In a C1-FFL, a master regulator X activates a second regulator Y, and both X and Y jointly activate a target gene Z. This motif is known for its ability to act as a sign-sensitive delay element or a persistence detector.
The network consists of three genes (X, Y, Z) with the following interactions: 1. X production and degradation (optional). 2. Y production, activated by X. 3. Z production, activated by both X and Y. 4. Degradation of Y and Z.

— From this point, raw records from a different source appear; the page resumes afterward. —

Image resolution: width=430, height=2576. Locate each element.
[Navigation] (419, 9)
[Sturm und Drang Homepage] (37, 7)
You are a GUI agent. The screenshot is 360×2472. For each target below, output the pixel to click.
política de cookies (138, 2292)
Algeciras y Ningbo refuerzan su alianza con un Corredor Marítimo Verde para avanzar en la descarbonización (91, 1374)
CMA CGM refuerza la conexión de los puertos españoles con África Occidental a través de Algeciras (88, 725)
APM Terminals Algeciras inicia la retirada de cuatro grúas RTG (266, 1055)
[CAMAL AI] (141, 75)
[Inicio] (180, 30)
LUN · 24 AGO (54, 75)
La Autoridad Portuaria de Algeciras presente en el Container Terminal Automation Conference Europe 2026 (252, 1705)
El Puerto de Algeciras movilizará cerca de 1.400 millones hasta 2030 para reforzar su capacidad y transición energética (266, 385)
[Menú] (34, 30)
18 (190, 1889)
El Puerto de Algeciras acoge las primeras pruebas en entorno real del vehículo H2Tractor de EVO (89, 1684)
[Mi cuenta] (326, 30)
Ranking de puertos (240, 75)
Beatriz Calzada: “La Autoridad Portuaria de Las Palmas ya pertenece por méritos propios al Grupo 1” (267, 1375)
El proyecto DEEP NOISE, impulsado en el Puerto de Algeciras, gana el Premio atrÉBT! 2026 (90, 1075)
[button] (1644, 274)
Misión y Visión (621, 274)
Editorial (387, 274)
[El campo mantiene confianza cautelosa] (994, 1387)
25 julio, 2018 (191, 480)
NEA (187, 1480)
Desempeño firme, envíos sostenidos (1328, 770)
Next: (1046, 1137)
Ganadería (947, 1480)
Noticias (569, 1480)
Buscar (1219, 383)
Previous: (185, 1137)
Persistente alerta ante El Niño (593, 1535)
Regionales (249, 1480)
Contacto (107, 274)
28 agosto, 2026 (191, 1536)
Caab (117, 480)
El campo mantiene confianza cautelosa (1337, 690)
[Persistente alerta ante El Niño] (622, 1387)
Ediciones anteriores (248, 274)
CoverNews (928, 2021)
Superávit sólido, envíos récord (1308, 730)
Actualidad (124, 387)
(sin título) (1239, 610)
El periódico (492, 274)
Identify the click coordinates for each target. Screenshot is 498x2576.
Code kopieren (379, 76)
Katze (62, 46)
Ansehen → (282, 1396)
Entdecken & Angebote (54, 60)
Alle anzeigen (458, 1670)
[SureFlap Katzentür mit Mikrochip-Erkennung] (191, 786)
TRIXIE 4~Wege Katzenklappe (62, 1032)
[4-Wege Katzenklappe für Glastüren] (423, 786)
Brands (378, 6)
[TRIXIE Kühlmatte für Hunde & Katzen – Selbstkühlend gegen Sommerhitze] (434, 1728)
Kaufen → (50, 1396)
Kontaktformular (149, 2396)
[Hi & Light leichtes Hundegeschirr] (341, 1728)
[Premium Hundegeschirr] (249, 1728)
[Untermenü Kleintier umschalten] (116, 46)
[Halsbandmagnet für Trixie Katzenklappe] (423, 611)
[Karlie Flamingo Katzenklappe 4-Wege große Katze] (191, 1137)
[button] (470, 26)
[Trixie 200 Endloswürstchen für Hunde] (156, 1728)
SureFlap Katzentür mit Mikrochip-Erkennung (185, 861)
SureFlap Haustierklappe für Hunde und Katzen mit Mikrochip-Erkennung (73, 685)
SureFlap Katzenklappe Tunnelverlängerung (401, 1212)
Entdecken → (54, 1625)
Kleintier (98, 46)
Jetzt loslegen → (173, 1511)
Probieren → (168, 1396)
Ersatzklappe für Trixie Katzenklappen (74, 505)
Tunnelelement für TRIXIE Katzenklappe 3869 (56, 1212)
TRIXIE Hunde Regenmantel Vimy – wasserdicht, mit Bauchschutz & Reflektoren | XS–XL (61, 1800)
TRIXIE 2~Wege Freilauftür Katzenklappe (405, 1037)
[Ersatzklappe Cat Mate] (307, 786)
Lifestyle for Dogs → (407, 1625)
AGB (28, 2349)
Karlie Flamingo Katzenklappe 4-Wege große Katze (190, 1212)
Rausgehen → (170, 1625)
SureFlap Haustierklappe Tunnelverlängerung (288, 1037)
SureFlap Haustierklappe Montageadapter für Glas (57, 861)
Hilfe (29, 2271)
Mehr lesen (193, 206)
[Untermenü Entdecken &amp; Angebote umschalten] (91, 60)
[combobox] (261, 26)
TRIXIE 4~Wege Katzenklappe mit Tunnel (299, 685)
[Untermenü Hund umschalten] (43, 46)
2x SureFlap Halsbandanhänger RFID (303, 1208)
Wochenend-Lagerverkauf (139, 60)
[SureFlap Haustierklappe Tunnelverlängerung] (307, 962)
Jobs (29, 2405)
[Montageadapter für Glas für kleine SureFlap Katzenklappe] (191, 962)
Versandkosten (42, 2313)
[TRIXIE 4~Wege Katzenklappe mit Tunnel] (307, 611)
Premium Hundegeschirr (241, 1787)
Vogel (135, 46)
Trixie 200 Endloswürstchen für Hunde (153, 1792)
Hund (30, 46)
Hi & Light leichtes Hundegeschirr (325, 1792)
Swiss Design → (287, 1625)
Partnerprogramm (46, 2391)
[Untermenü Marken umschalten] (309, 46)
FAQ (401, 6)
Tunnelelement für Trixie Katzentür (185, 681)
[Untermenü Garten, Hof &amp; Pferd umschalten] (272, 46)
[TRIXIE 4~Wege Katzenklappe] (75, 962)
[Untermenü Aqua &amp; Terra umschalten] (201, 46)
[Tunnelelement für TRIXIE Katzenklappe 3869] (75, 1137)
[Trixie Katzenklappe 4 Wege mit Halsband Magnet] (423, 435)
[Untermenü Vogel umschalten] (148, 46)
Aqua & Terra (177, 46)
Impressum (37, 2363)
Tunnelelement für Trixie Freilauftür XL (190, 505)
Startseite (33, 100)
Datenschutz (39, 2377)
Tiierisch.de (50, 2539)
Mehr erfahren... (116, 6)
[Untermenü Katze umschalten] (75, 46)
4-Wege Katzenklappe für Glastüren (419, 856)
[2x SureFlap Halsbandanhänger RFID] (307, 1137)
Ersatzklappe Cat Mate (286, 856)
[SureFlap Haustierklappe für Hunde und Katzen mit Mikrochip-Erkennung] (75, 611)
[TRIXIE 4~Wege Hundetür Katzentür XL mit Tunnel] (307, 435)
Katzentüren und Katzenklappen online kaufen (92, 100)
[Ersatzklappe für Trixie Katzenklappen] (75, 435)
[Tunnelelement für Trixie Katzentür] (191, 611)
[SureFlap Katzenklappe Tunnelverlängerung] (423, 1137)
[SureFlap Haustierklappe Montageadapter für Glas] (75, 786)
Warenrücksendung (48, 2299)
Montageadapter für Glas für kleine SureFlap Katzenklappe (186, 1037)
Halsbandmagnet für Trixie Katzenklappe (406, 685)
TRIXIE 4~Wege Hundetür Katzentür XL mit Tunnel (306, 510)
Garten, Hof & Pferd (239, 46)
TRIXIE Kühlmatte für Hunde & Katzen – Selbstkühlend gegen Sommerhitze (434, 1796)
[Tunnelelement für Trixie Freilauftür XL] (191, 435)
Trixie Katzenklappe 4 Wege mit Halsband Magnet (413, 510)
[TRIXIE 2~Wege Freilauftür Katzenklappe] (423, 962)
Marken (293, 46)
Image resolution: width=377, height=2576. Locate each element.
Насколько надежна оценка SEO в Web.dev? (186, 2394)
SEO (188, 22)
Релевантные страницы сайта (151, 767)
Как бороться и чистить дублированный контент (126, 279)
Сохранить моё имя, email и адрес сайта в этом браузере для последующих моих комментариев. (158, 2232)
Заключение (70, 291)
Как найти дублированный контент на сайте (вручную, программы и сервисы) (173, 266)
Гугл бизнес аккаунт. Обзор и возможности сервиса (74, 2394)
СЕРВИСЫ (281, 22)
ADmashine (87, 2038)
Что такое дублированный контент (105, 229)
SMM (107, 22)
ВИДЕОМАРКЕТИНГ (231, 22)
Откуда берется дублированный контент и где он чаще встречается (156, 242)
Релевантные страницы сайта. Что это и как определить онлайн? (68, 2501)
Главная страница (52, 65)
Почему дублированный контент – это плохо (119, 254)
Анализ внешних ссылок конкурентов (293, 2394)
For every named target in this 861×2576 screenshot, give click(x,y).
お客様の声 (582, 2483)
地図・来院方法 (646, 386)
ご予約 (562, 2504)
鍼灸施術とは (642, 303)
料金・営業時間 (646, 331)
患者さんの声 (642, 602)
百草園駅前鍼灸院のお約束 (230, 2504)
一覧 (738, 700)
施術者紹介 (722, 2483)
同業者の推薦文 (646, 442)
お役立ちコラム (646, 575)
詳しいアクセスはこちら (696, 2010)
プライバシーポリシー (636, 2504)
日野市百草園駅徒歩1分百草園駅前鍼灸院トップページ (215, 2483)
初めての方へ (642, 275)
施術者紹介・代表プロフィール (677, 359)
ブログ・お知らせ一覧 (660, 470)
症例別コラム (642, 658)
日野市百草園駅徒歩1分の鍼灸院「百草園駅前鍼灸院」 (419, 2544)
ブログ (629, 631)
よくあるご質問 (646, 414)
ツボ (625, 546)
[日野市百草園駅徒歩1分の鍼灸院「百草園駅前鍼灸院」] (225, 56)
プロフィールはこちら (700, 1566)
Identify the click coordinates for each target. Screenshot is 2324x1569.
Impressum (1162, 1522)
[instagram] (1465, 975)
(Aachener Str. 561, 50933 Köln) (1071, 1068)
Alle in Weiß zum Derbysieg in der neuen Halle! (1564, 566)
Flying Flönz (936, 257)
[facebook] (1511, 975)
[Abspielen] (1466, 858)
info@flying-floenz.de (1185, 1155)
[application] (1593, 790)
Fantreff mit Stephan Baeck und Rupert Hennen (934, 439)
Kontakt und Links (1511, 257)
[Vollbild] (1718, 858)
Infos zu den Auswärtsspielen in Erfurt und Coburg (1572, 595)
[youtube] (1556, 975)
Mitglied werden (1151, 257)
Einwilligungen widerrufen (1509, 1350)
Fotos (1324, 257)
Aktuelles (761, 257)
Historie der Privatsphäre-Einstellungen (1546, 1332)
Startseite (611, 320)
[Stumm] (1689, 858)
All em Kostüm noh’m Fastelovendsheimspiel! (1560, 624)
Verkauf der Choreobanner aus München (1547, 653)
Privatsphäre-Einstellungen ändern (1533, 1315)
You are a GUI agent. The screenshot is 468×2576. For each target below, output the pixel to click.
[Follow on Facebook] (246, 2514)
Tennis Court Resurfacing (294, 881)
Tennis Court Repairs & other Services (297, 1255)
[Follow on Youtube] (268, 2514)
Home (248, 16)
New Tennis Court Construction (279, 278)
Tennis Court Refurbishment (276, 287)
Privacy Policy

The regulation of Z by X and Y can be configured with 'and' or 'or' logic.
Note
The default model is built with no dynamics for X. You can include reactions for X by extending the model after it is generated.
Example
To add a reaction where X is produced at a constant rate:
model = ffl_c1_model(k_x=10.0)
from stochastix.kinetics import HillActivator
from stochastix.reaction import Reaction
model = ffl_c1_model()
x_production_reaction = Reaction(
'0 -> X',
HillActivator(regulator='S', v=100.0, K=50.0, n=2.0, v0=0.1),
name='X_production'
)
model = model + x_production_reaction
Parameters:
-
k_x(float | floating, default:0.0) –Production rate of X. If 0, the reaction
0 -> Xis not included. -
beta_x(float | floating, default:0.0) –Degradation rate of X. If 0, the reaction
X -> 0is not included. -
alpha_y(float | floating, default:100.0) –Maximum production rate of Y (activated by X).
-
alpha0_y(float | floating, default:0.1) –Leaky production rate of Y.
-
K_xy(float | floating, default:50.0) –Half-saturation constant for X activating Y.
-
n_xy(float | floating, default:2.0) –Hill coefficient for X activating Y.
-
beta_y(float | floating, default:1.0) –Degradation rate of Y.
-
alpha_z(float | floating, default:100.0) –Maximum production rate of Z (activated by X and Y).
-
alpha0_z(float | floating, default:0.1) –Leaky production rate of Z.
-
K_xz(float | floating, default:50.0) –Half-saturation constant for X activating Z.
-
K_yz(float | floating, default:50.0) –Half-saturation constant for Y activating Z.
-
n_xz(float | floating, default:2.0) –Hill coefficient for X activating Z.
-
n_yz(float | floating, default:2.0) –Hill coefficient for Y activating Z.
-
beta_z(float | floating, default:1.0) –Degradation rate of Z.
-
logic(str, default:'and') –The logic for Z regulation by X and Y ('and' or 'or').
-
competitive_binding(bool, default:False) –Whether X and Y bind competitively to Z's promoter.
Returns:
-
ReactionNetwork–ReactionNetwork representing the C1-FFL system.